Even after visiting this bridge more than 100 times, I continue to marvel at the beauty of this place.
Arriving at Fair Oaks Bridge, I always do a spider web check. This morning I marvel at two empty spider webs. These webs are meticulously attached to the Truss frame of the bridge. I watch the ripples in the water as ducks swim past me. Next I watch a circle of pigeons flying above the bridge. Canada Geese swim under the bridge. An egret flies and lands on the boat launch ramp. Ducks are busy finding breakfast on the boat launch ramp and under the water. I remain in awe how various species of birds take flight and land, using their wings and feet in different, yet very precise ways. Many waterfowl gather to feed on salmon. I don’t smell the scent of their decaying bodies as much as I have in the past. Two dead salmon lay at the river bottom below the bridge.
I stand and watch a series of circles in the water created by Canada Geese who rise and flap their wings in the air for 20 yards before ever lifting out of the water and rise into the sky.

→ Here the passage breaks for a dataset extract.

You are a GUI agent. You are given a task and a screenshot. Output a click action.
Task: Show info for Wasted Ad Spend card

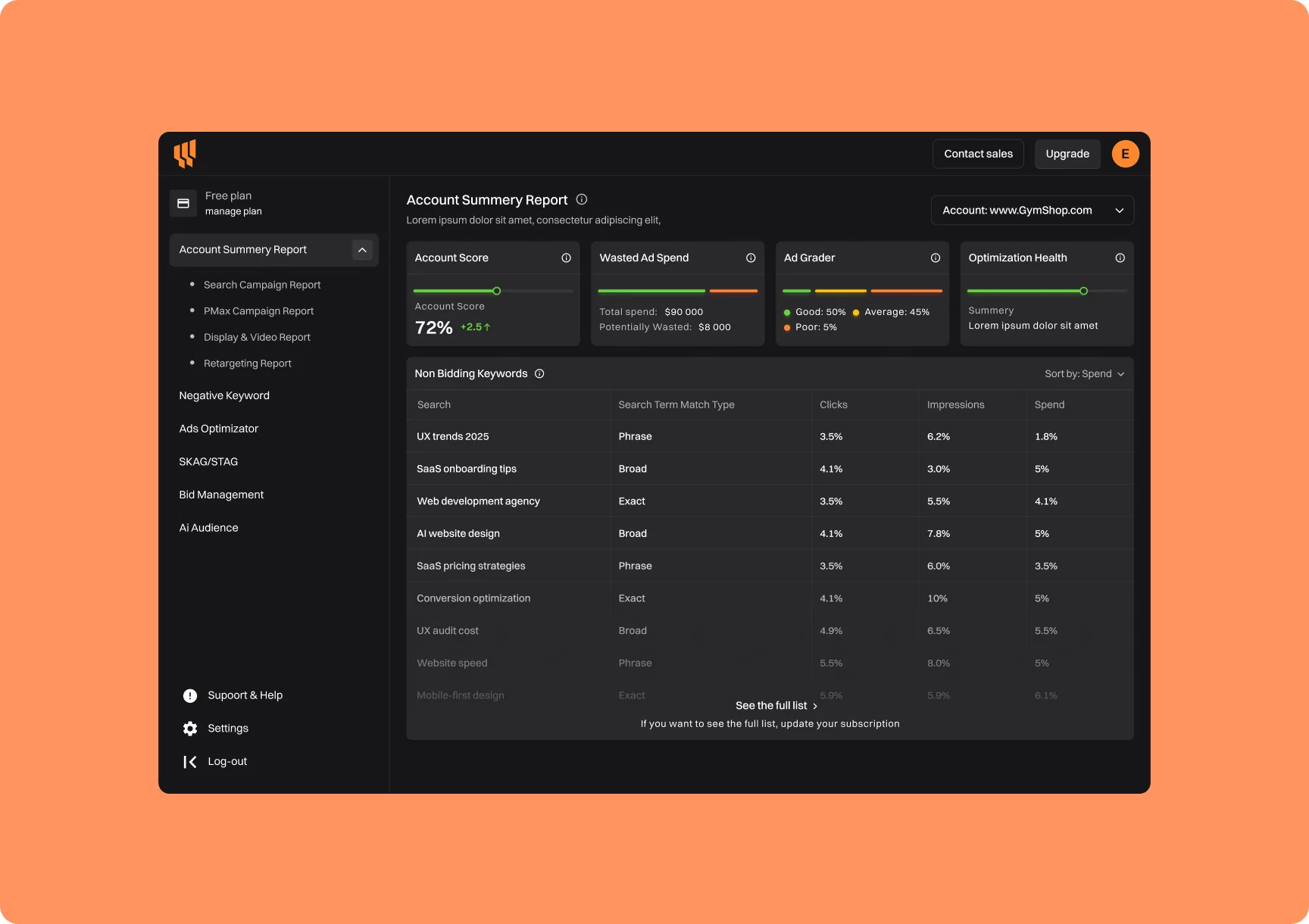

I listen to the sound of a tiny bird, “Ti Too. Ti too.” These birds return regularly to rest on the overhead truss of the bridge.

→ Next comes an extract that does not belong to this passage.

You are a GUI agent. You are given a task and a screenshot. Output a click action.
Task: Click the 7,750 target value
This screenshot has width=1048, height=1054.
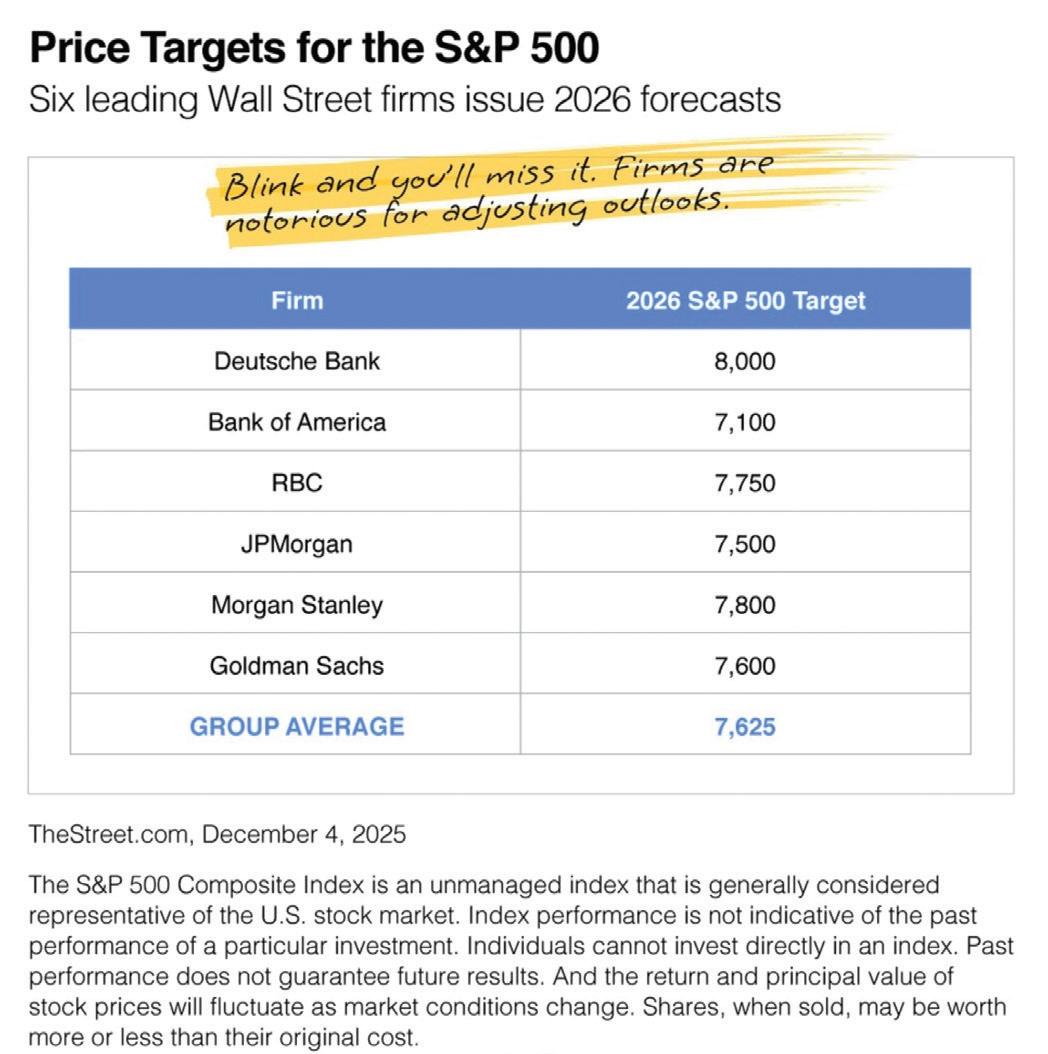(x=745, y=483)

I hear the usual good morning calls from one lone chicken living in the bushes along Bridge Street. A dozen pigeons circle the Fair Oaks Bridge. Some land and walk the deck.

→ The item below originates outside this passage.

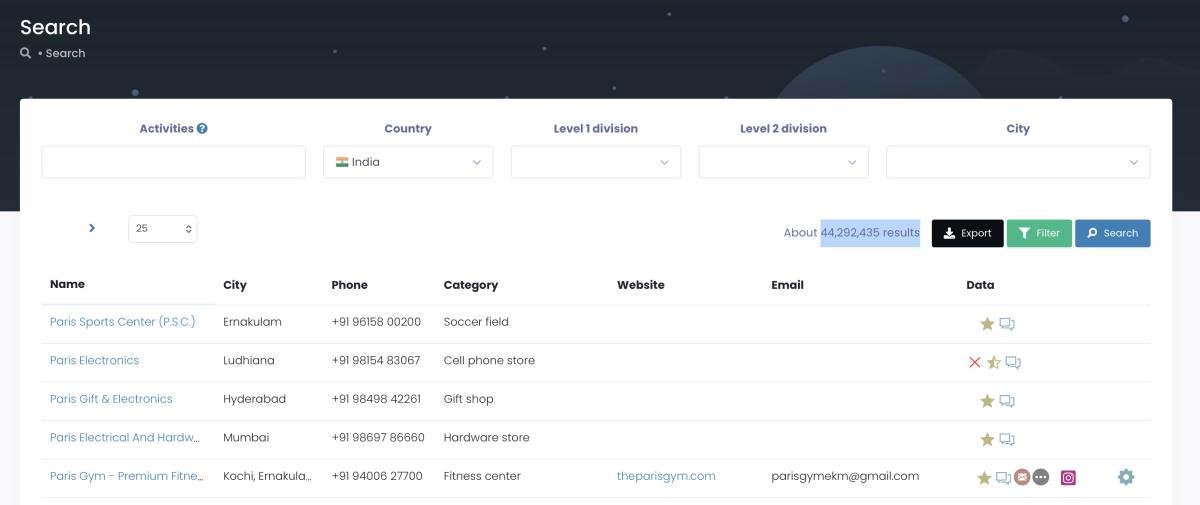Go to next page with the chevron arrow
This screenshot has width=1200, height=505.
(92, 228)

Clouds scatter across the sky as if they were blue gray spires of spun sugar with golden tips at their end. The air is still and cool. The river moves quickly downstream. As the sun emerges on the horizon, it shines brilliantly through dense cloud cover.
The branch where I watch turtles sunbathe is completely underwater. A river otter surfaced from underneath the north riverbank, swam under Fair Oaks Bridge and disappeared.
I am surrounded by the morning melodies of birds singing from high trees heard and unseen. As all other wildlife leaves Fair Oaks Bridge and the nearby areas, birds continue to sing. I stand alone on the bridge, and listen to the music of my morning companions.
Two fluffy chickens look for food on Bridge Street.
Walking on Fair Oaks Bridge, clouds blanket the sky and the only light is a long, thin strip directly above distant treetops. River is calm and deep green.
Lots of activity this morning! Standing on the bridge, I watch clouds change from a gray blanket to snow white puffs, as the wind stretches them apart to reveal a deep blue backing underneath. Three ducks come out for a swim and approach where the boats sit.
As I prepared to take photos of the morning scene, I was surprised to see clouds reflecting in the water – seen only through my camera lens.
Walking to the boat launch ramp, rafters and boaters who arrived as early as 530 am prepare to leave the river while others are just now arriving. Pick up trucks and boat trailers line the parking lot. Several ducks next to the riverbank engage in their morning routines: cleaning, dunking for food, and watching the river. Turkey Vultures patrol the sky over Fair Oaks Bluff. Two-dozen pigeons circle the sky east of Fair Oaks Bridge. I do not see any of them land. They circle and vanish.
I hear a chortle to my left and know a Great Blue Heron has flown in. It poses on the rock on the left side of the boat ramp long enough for me to snap a few photos. Then it sounds another call, extends its large wings and glides slowly over the river, past the ducks and vanishes further upriver.
First the seagull stood on the rock and called to all other seagulls this was his claim. In this video, the seagull chases away its competitors for the dead salmon lying at the end of the boat launch ramp. A few minutes later, the ducks came waddling in looking for breakfast. They ignored the grapes I threw on the ramp. Seagulls enjoyed them as snacks instead.